If such planet is showered by a meteor rain…

  1. How impactful is… the impact?
  2. How’s the ecosystem several years (or decades) after it? The craters? Temporal climate change?
  3. Can the shockwave impact of a meteor induce… say, a volcanic eruption? Like a balloon popped by a needle? Or induce a thunderstorm?
  4. Where are those meteorites go? Can its remnants float around the orbit (and form additional moon)? Or will these floating debris fall back into the atmosphere as another “meteor rain”?

P.S. Nope. I’m not making a game about post or pre-apocalypse, unfortunately. :frowning_face:
But perhaps there’s someone out there willing to weave the thread out of this. :grin:

I’m interested in physics and space, but am by no means an expert. Basically, the only thing I can tell you definitely based on what you have given so far is that all of the above is possible. You can make a meteor rain or a giant impact part of your story. The Earth is actually struck by meteors all the time, and as you can tell it’s not a huge deal.

The only thing I can say for sure is that it’s not something that is sustainable. You can’t have a meteor rain that lasts a hundred years or something. At least you’d have to explain that one. Maybe the planet changed its orbit and its transiting through an asteroid field? Anyway gravity would pull all that material into the planet eventually probably with apocalyptic consequences.

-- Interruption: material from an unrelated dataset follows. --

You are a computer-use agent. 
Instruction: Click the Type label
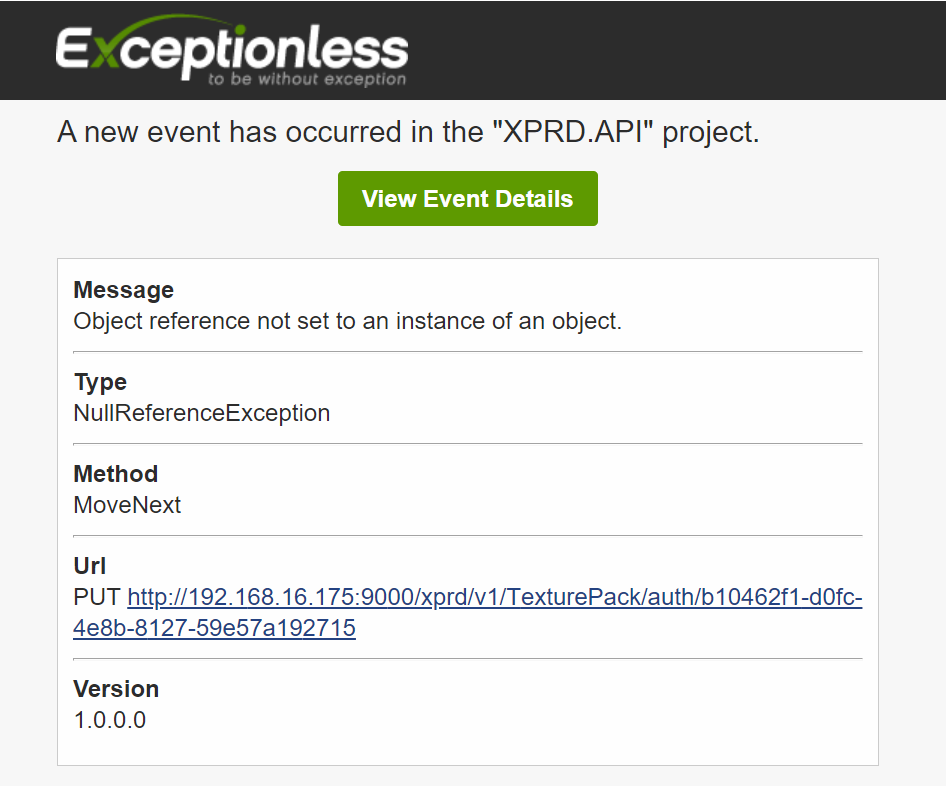pyautogui.click(x=100, y=382)
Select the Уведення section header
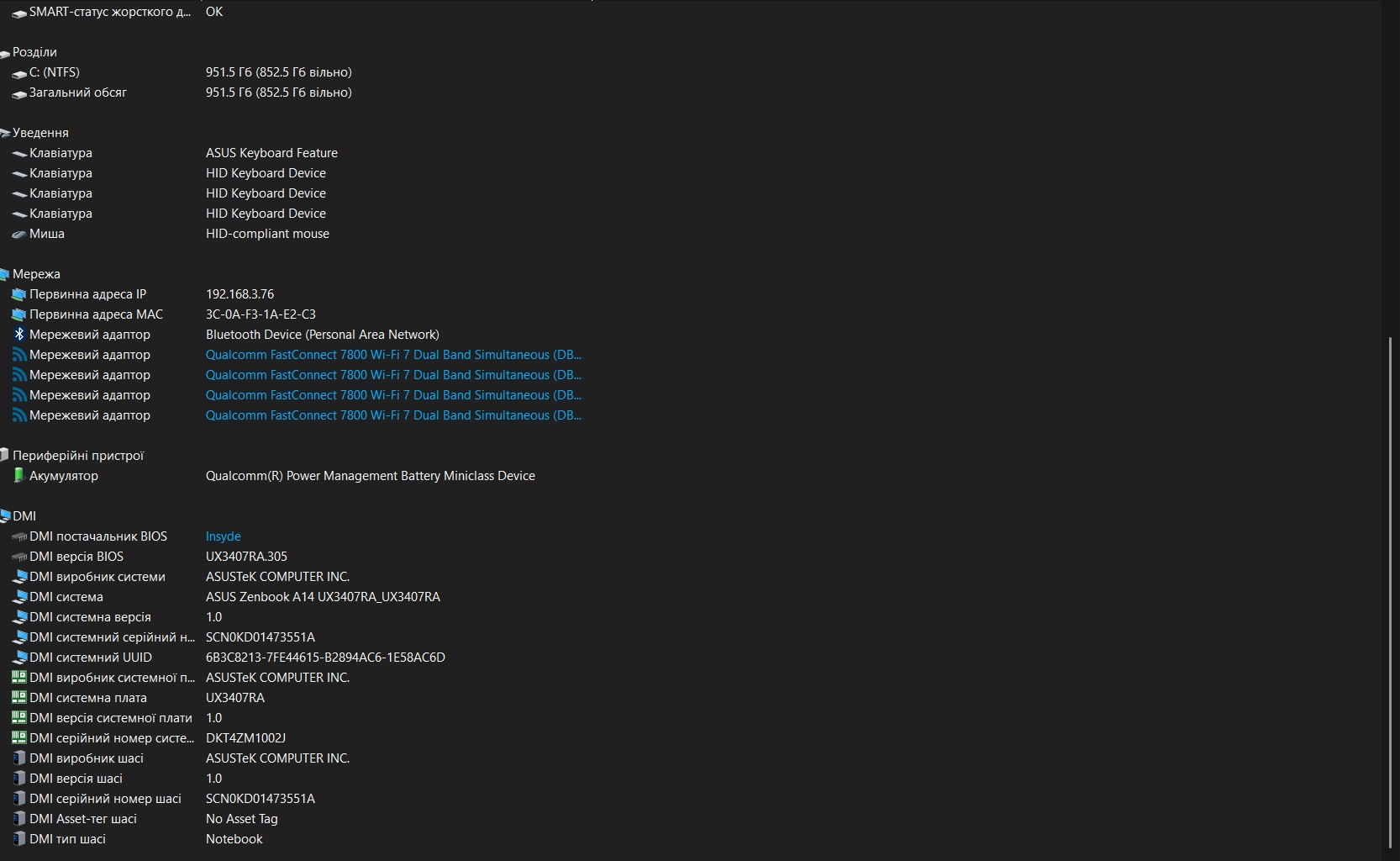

I’m no expert in astronomy too, but I’ll try answering this (CMIIW)

  1. The impact depends on the diameter of meteor and the thickness of the atmosphere of said planet. The bigger the meteor, the bigger the resulting crater, and said meteor has bigger chance surviving friction with the atmosphere.

  2. The impact could result in high amount of dust thrown into the atmosphere, so climate change is very possible (like ice age)

  3. The most immediate result is maybe an earthquake. If you want to implement volcanic eruption, well, you could make the meteor strike a vulnerable plate near a volcano that induce magma eruption or maybe make the meteor strike deep enough to the planet’s crust that it make a new volcano???

  4. If the planet has enough gravity to trap the meteor they could form additional moon(s). Smaller meteor would burn out in the atmosphere, and meteors that just grazed the planet will continue on their orbit.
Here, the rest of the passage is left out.